• What you are asked to do: Repeat the entries exactly as they stand.

Task data START

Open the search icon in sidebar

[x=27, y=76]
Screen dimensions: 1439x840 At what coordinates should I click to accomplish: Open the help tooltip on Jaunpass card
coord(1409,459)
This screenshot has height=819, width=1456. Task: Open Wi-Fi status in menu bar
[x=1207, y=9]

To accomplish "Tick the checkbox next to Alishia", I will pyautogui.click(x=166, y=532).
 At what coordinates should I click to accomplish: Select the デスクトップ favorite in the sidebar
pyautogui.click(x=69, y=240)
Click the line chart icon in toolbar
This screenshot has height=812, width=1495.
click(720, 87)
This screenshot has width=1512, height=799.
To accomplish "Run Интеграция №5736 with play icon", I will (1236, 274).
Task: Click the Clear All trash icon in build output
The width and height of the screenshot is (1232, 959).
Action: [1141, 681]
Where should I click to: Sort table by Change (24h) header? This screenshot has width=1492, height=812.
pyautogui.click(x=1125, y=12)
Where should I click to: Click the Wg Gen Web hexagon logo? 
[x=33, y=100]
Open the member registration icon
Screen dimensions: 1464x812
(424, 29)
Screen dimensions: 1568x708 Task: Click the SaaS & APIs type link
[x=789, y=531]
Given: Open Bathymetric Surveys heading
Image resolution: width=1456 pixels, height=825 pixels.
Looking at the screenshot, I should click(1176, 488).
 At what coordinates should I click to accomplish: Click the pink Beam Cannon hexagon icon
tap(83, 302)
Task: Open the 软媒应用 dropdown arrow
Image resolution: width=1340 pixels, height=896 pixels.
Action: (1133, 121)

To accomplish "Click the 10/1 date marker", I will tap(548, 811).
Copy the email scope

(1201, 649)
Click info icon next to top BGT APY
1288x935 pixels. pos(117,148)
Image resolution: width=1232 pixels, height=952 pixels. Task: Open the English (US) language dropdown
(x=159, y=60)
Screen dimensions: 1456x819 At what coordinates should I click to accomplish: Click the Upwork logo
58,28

Task data END

• Written response:
Open the search icon in sidebar

[x=27, y=76]
Screen dimensions: 1439x840 At what coordinates should I click to accomplish: Open the help tooltip on Jaunpass card
coord(1409,459)
This screenshot has height=819, width=1456. Task: Open Wi-Fi status in menu bar
[x=1207, y=9]

To accomplish "Tick the checkbox next to Alishia", I will pyautogui.click(x=166, y=532).
 At what coordinates should I click to accomplish: Select the デスクトップ favorite in the sidebar
pyautogui.click(x=69, y=240)
Click the line chart icon in toolbar
This screenshot has height=812, width=1495.
click(720, 87)
This screenshot has width=1512, height=799.
To accomplish "Run Интеграция №5736 with play icon", I will (1236, 274).
Task: Click the Clear All trash icon in build output
The width and height of the screenshot is (1232, 959).
Action: [1141, 681]
Where should I click to: Sort table by Change (24h) header? This screenshot has width=1492, height=812.
pyautogui.click(x=1125, y=12)
Where should I click to: Click the Wg Gen Web hexagon logo? 
[x=33, y=100]
Open the member registration icon
Screen dimensions: 1464x812
(424, 29)
Screen dimensions: 1568x708 Task: Click the SaaS & APIs type link
[x=789, y=531]
Given: Open Bathymetric Surveys heading
Image resolution: width=1456 pixels, height=825 pixels.
Looking at the screenshot, I should click(1176, 488).
 At what coordinates should I click to accomplish: Click the pink Beam Cannon hexagon icon
tap(83, 302)
Task: Open the 软媒应用 dropdown arrow
Image resolution: width=1340 pixels, height=896 pixels.
Action: (1133, 121)

To accomplish "Click the 10/1 date marker", I will tap(548, 811).
Copy the email scope

(1201, 649)
Click info icon next to top BGT APY
1288x935 pixels. pos(117,148)
Image resolution: width=1232 pixels, height=952 pixels. Task: Open the English (US) language dropdown
(x=159, y=60)
Screen dimensions: 1456x819 At what coordinates should I click to accomplish: Click the Upwork logo
58,28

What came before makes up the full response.